I still think this is the largest group of buyers, but I get the impression —
from observing people in traffic — that a good amount of people who use
electric bicycles come to depend too much on the engine, hardly providing any
power themselves via the pedals. People who cycle along at 15–20 km/h tend to
use the battery power as an augmentation, whilst those who pass everyone by at
25 km/h tend to depend on it for at least 90%.

This looks to me like a general loss in healthy exercise.

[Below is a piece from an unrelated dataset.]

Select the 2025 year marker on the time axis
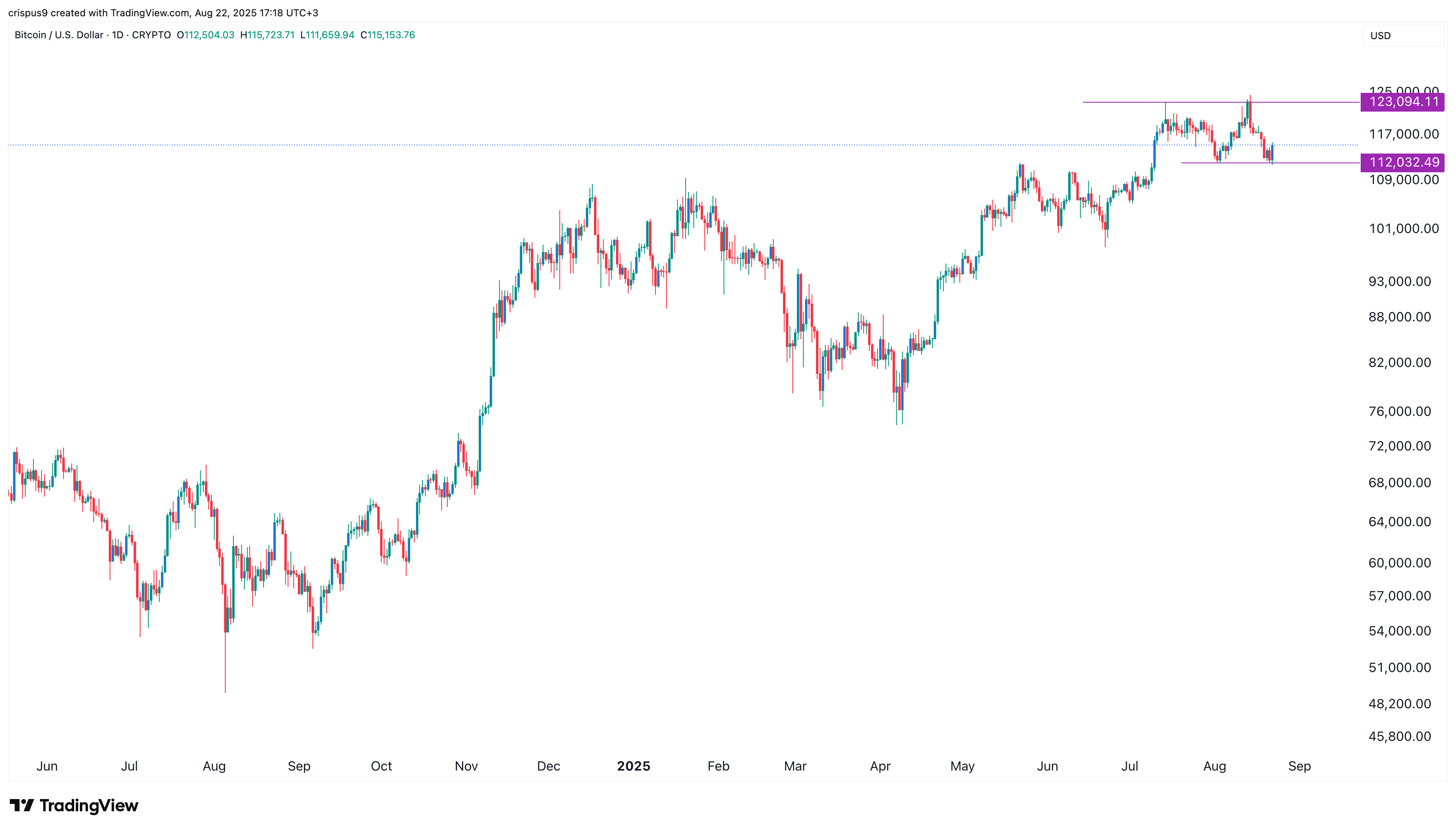Viewport: 1456px width, 830px height. (633, 766)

Then there are the gadget freaks that buy the so-called 'speed pedelecs',
which can hit speeds of up to 45 km/h, but because these have recently been
relegated to the moped category in Dutch law, these are no longer allowed on
bicycle-exclusive cyclepaths, and have to use the main carriage ways instead.
Their rise in popularity seems to have stagnated — thankfully! They don't
really fit into Dutch traffic as it is, being too fast for cyclepaths, and too
exposed to use safely on roads where drivers may expect mopeds, but not
souped-up electrical bicycles.

In any case, most people will have owned a normal bicycle before going
electric. Some do use it to replace the car for commuting, because a distance
of up to 30 km may take much less time on an electric bicycle when traffic is
bad, and more healthy to boot — as long as you peddle along!

------
janandonly
This started with old people and the accompanying stigma.

But nowadays there are more youngsters and even kids who use the electric bike
to get to school.

A big hurdle is still the high price, but as prices come down I expect almost
all bikes will be electric some years from now.